## Problems to work on
1. Write out, word for word, the passage from the post on 80,000 Hours' rankings starting with "I understand the" and going on through "If yes, why?".
2. From the post on 80,000 Hours' rankings, list each group heading that it quotes for the current rankings, with the number of entries it gives for that group.

## Selection
--- BEGIN ---
Greater reasoning transparency facilitates constructive criticism.
I understand the rankings are informed by 80,000 Hours’ research process and principles, but I would also like to have a mechanistic understanding of how the rankings are produced. For example, do the rankings result from aggregating the personal ratings of some people working at and advising 80,000 Hours? If so, who, and how much weight does each person have? May this type of information be an infohazard? If yes, why?
In any case, I am glad 80,000 Hours does have rankings. The current ones are presented as follows:
5 ranked “most pressing world problems”.
“These areas are ranked roughly by our guess at the expected impact of an additional person working on them, assuming your ability to contribute to solving each is similar (though there’s a lot of variation in the impact of work within each issue as well)”.
10 non-ranked “similarly pressing but less developed areas”.
“We’d be equally excited to see some of our readers (say, 10–20%) pursue some of the issues below — both because you could do a lot of good, and because many of them are especially neglected or under-explored, so you might discover they are even more pressing than the issues in our top list”.
“There are fewer high-impact opportunities working on these issues — so you need to have especially good personal fit and be more entrepreneurial to make progress”.
10 “world problems we think are important and underinvested in”. “We’d also love to see more people working on the following issues, even though given our worldview and our understanding of the individual issues, we’d guess many of our readers could do even more good by focusing on the problems listed above”.
2 non-ranked “problems many of our readers prioritise”. “Factory farming and global health are common focuses in the effective altruism community. These are important issues on which we could make a lot more progress”.
8 non-ranked “underrated issues”. “There are many more issues we think society at large doesn’t prioritise enough, where more initiatives could have a substantial positive impact. But they seem either less neglected and tractable than factory farming or global health, or the expected scale of the impact seems smaller”.
10 ranked “highest-impact career paths our research has identified so far”.
“These are guides to some more specific career paths that seem especially high impact. Most of these are difficult to enter, and it’s common to start by investing years in building the skills above before pursuing them. But if any might be a good fit for you, we encourage you to seriously consider it”.
--- END ---
## Extracted entries
--- BEGIN ---
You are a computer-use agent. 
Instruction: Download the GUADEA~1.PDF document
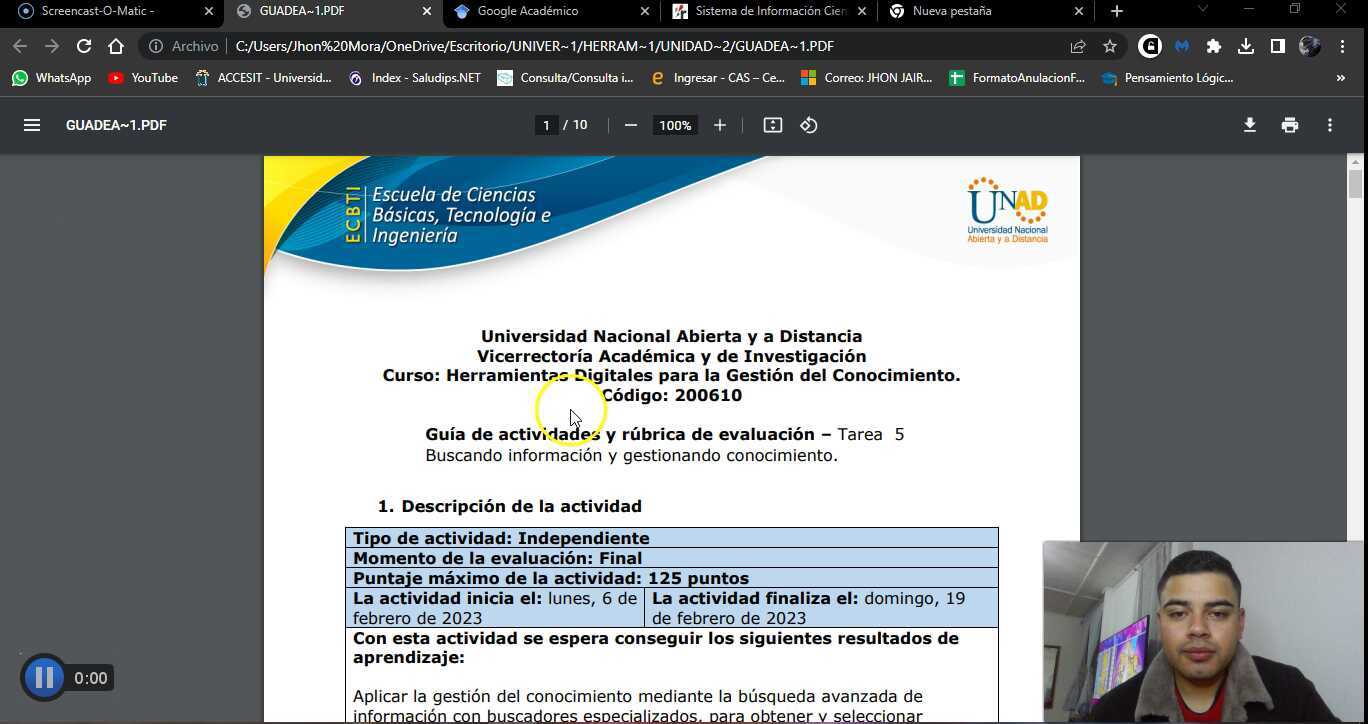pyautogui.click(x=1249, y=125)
--- END ---
--- BEGIN ---
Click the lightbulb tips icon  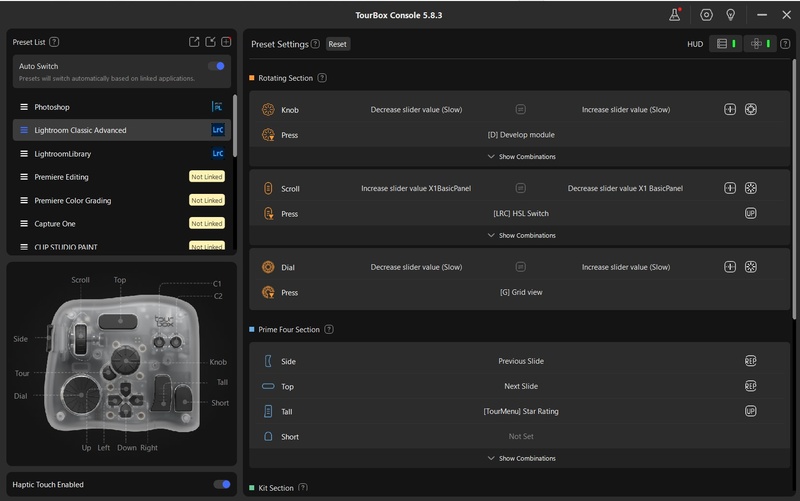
--- END ---
## Exercise responses
1.
I understand the rankings are informed by 80,000 Hours’ research process and principles, but I would also like to have a mechanistic understanding of how the rankings are produced. For example, do the rankings result from aggregating the personal ratings of some people working at and advising 80,000 Hours? If so, who, and how much weight does each person have? May this type of information be an infohazard? If yes, why?

2.
- "most pressing world problems": 5
- "similarly pressing but less developed areas": 10
- "world problems we think are important and underinvested in": 10
- "problems many of our readers prioritise": 2
- "underrated issues": 8
- "highest-impact career paths our research has identified so far": 10